Still, this is a pretty big security concern, which is why the company plans to remove the adb root function from the app in an upcoming OTA.
The full statement can be found below:
Yesterday, we received a lot of questions regarding an apk found in several devices, including our own, named EngineerMode, and we would like to explain what it is. EngineerMode is a diagnostic tool mainly used for factory production line functionality testing and after sales support.We’ve seen several statements by community developers that are worried because this apk grants root privileges. While, it can enable adb root which provides privileges for adb commands, it will not let 3rd-party apps access full root privileges. Additionally, adb root is only accessible if USB debugging, which is off by default, is turned on, and any sort of root access would still require physical access to your device.While we don’t see this as a major security issue, we understand that users may still have concerns and therefore we will remove the adb root function from EngineerMode in an upcoming OTA.
We’ll be sure to let you know when OnePlus issues this OTA.
Original story (11/14) 07:48 EST: A developer has found a way to gain root access to a OnePlus device by exploiting an app designed for factory testing. The developer, who uses the name Elliot Alderson on Twitter (after the Mr Robot TV show lead), posted a series tweets yesterday outlining the steps taken to achieve the privileges.

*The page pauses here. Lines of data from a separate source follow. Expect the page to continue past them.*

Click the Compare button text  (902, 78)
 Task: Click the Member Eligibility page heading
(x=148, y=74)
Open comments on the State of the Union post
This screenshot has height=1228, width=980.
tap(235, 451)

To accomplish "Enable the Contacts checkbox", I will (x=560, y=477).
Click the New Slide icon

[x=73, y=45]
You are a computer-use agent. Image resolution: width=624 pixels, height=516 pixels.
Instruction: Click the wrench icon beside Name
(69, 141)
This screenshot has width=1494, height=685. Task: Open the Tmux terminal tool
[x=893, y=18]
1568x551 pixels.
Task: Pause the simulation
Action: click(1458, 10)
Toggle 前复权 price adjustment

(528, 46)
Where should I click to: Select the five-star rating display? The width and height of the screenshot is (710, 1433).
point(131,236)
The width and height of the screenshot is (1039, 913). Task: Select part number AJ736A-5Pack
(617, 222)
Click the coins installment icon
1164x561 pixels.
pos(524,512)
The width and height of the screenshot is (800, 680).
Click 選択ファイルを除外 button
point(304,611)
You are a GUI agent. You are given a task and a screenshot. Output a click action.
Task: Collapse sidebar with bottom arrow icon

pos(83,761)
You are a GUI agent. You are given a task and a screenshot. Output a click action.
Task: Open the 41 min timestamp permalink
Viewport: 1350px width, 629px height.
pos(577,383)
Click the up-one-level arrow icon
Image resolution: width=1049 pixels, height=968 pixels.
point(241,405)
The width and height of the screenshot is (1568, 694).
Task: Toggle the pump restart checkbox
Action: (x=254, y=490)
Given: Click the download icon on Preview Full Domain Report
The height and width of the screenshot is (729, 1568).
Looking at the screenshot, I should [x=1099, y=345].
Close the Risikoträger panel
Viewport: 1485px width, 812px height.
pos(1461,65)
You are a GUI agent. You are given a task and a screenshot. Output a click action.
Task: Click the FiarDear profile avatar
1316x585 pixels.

The app in question is a system app that was apparently made by Qualcomm and customized by OnePlus; it’s called EngineerMode and arrives pre-installed on OnePlus devices like the OnePlus 5, 3T and 3 (you can find it yourself searching Settings > Apps > Menu > Show system apps, and then search “EngineerMode” in the app list). It’s used to run system tests for things like GPS, vibration, screen brightness, and also root checking.
Here the Privilege class. Check the name of native library used to check the code: door… Ladies and Gentlemen please say hi to the backdoor made in @Qualcomm pic.twitter.com/ns0JI1nvWD— Elliot Alderson (@fs0c131y) November 13, 2017
EngineerMode has been known about for a while, but the risks it presents weren’t known until after Alderson did some digging. The developer discovered a password-protected backdoor within the app’s code, which he was able to work around to gain root access — a big enough problem to begin with for OnePlus in terms of security. But that was before some smart folks chimed in having discovered the actual password (it’s Angela, which, coincidentally, is also likely a Mr Robot reference).
This means root access can be achieved using just one command line — giving hackers the potential to cause harm without much work. It’s not something that could be achieved remotely, however, you would need the physical OnePlus device connected to a computer running the Android Debug Bridge (ADB) to exploit the vulnerability.
This nonetheless raises questions over why is the device shipping with this app (presumably it has just been overlooked) and whether it’s available on other Qualcomm devices.
Thanks for the heads up, we’re looking into it.— Carl Pei (@getpeid) November 13, 2017
Alderson said that he would publish an app soon to allow users to simply gain root access to their devices. Meanwhile, OnePlus co-founder Carl Pei has already announced that OnePlus is investigating the issue.
We’ve also we’ve reached out to OnePlus and will update this story when we receive comment.